## Your objective
Give a verbatim copy of the data, leaving the pictures out.

---------- Extracted information ----------

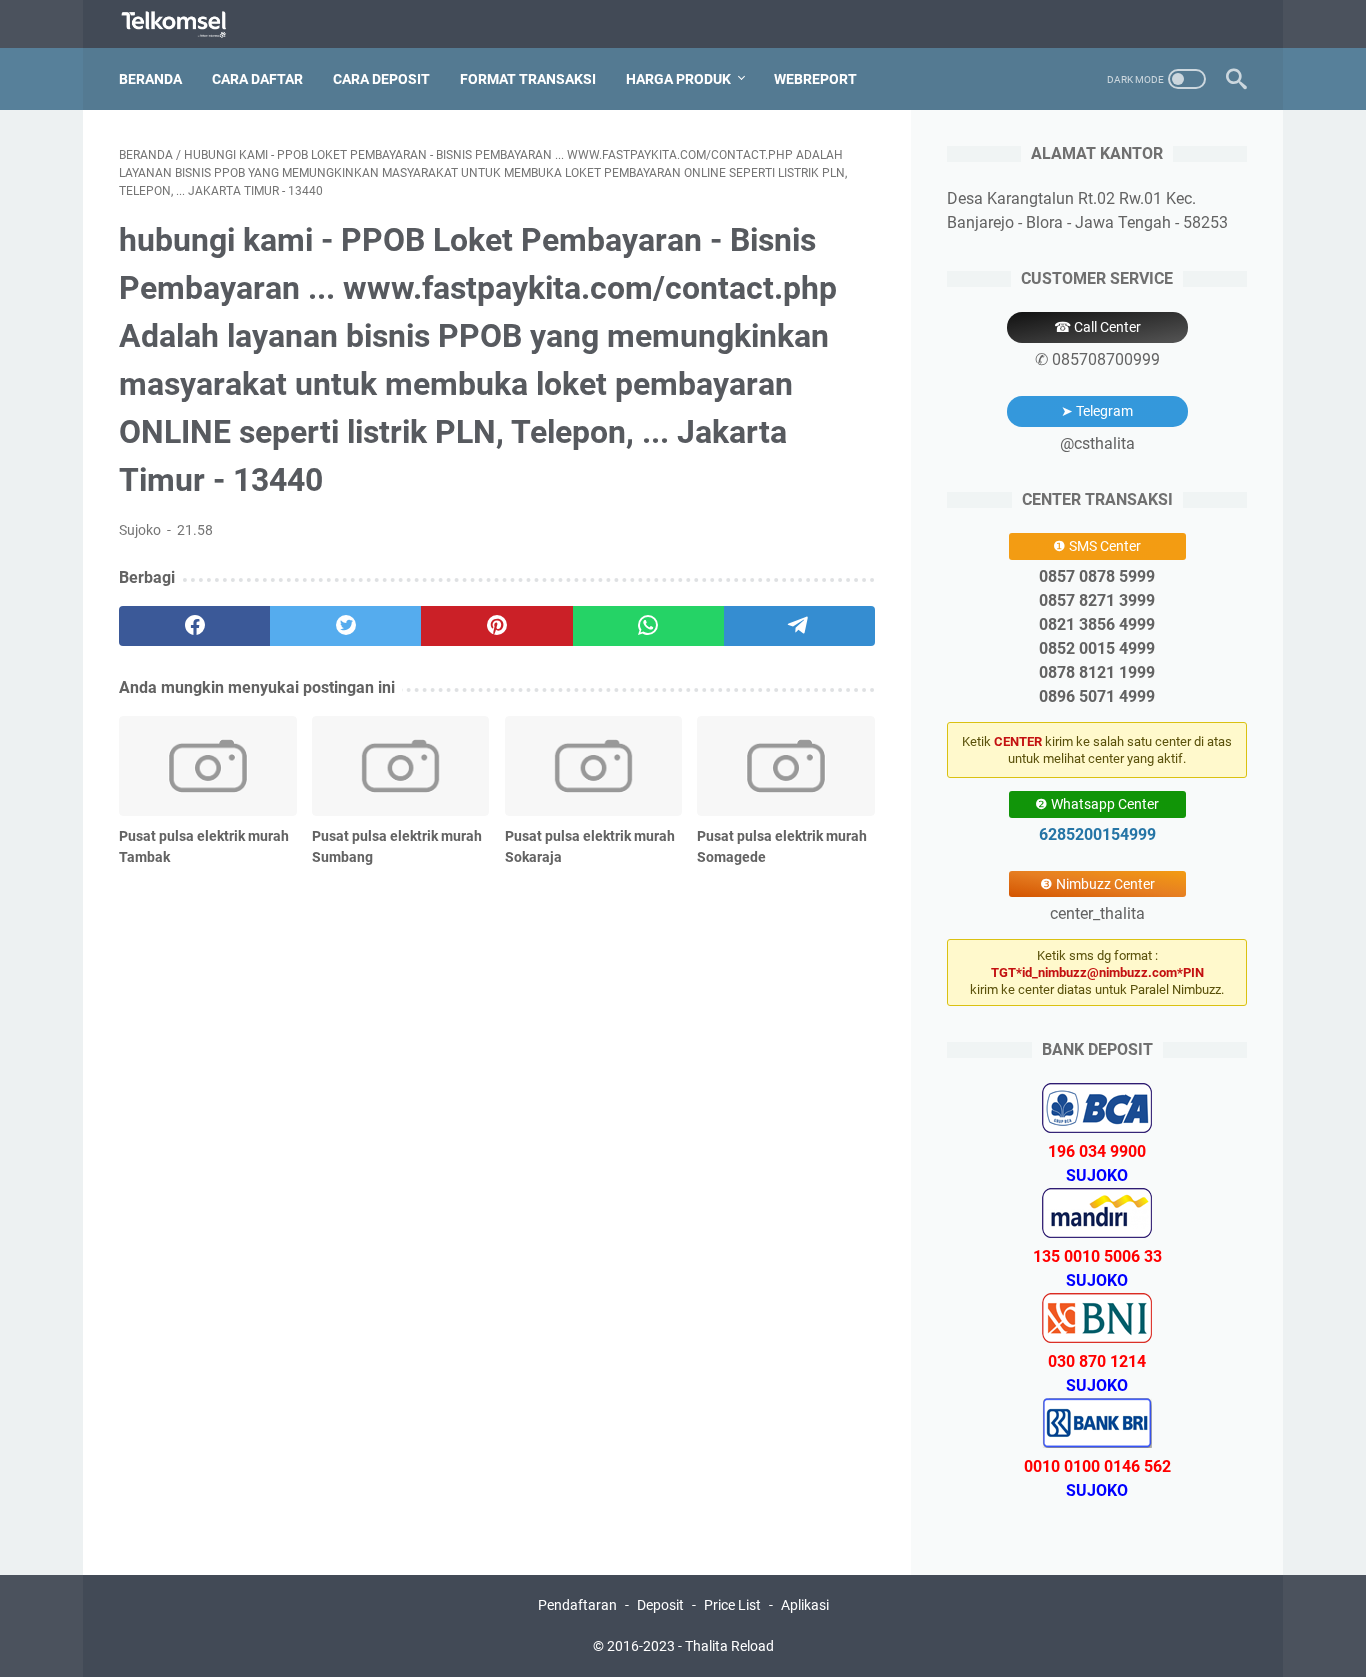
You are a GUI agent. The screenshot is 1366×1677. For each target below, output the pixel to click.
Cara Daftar (257, 79)
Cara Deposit (381, 79)
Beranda (150, 79)
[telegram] (799, 626)
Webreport (815, 79)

----------

## Answer box
You are a GUI agent. The screenshot is 1366×1677. For each target below, output the pixel to click.
Cara Daftar (257, 79)
Cara Deposit (381, 79)
Beranda (150, 79)
[telegram] (799, 626)
Webreport (815, 79)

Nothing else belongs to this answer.